**PROBLEM TO WORK ON**
In the passage on doomsday prepping, repeat the part starting at "If you’re able" and ending at "Scotland, for instance.", but swap "pocket book" for "bank account".

**EXTRACT PROVIDED**
========================================================================

Mankind has always harbored a macabre fascination with the end of the world. Doomsday predictions litter humanity’s history, and for each new prophet promising the end of days you could find a disappointed congregation, maligning the world’s existential persistence when his promises of fire and brimstone have failed to manifest.

For a long time, doomsday prophecies often centered around astrological events, transitional dates between centuries or millennia, and various religious beliefs regarding higher powers and their interventions in the affairs of man… but in recent decades, that spiritual sense of foreboding has been replaced by a very practical one. The Baby Boomer generation grew up under the very real specter of nuclear war, conducting duck and cover drills in school houses and devoting tax dollars to massive underground bunkers America hoped could deliver its government unscathed to the other side of the world’s end. For the first time in mankind’s history, the fear of the end of the world was finally matched by our capability to actually bring it about.

It’s little wonder, then, that many of the men and women that grew up training to climb under their desks in the event of a nuclear attack have now taken to an often-scoffed at hobby: “prepping.” Preppers come in a variety of sorts, of course — ranging from the pragmatic to the delusional — but if there’s one thing just about every prepper will agree on, it’s that money can help you “be prepared” for the apocalypse a whole lot faster than good intentions.

If you’re able to secure a remote piece of land and outfit it with all the things you need to survive before the world ends, you’re in pretty good shape by most prepper’s standards — but if you’ve got the passion and the pocket book, there are some options that even put that idea to shame. Options like a surplus military SATCOM II intelligence gathering and communications post in Scotland, for instance.

========================================================================

**DATA**

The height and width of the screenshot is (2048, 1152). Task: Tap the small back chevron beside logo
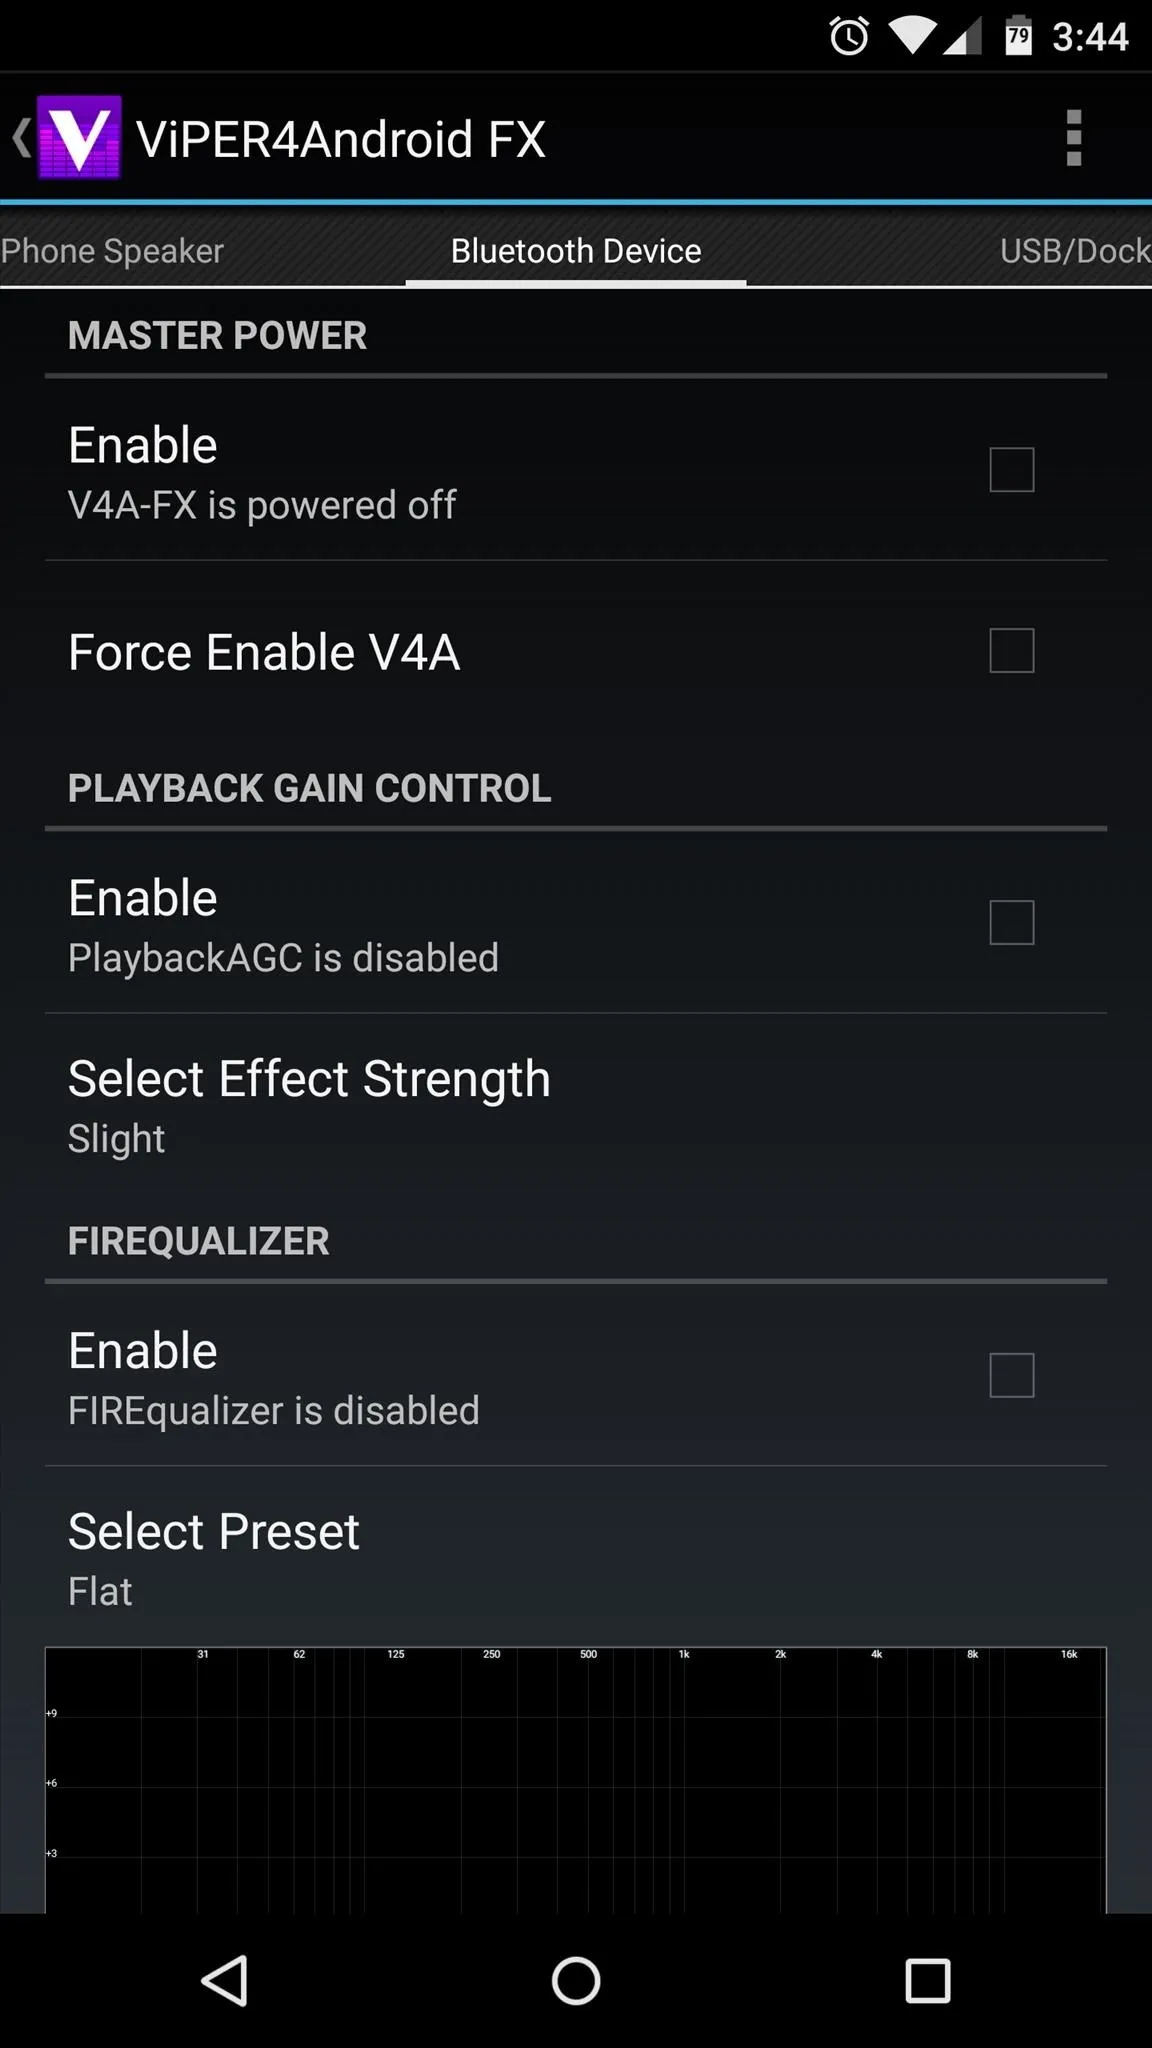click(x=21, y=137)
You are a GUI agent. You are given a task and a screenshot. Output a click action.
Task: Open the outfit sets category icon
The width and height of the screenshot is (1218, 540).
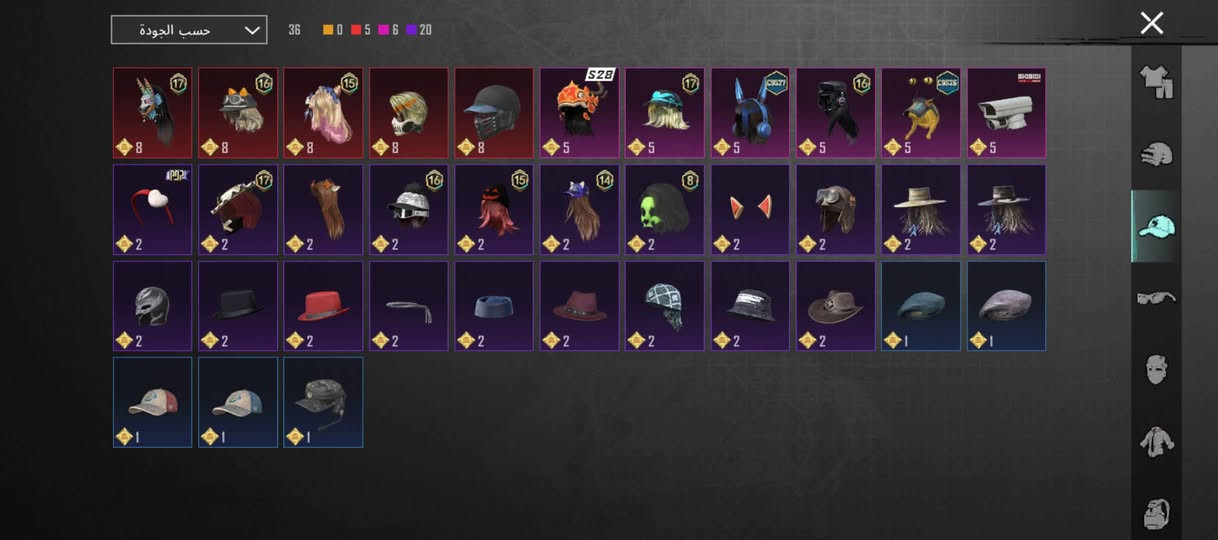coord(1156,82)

========================================================================

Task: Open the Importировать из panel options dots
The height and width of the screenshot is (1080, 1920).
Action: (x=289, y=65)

========================================================================

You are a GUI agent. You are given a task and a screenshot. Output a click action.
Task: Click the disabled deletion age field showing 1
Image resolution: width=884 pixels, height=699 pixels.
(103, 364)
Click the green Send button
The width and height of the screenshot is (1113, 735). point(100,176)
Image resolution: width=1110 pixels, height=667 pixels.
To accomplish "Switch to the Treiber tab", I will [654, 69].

========================================================================

**EXERCISE ANSWER**
If you’re able to secure a remote piece of land and outfit it with all the things you need to survive before the world ends, you’re in pretty good shape by most prepper’s standards — but if you’ve got the passion and the bank account, there are some options that even put that idea to shame. Options like a surplus military SATCOM II intelligence gathering and communications post in Scotland, for instance.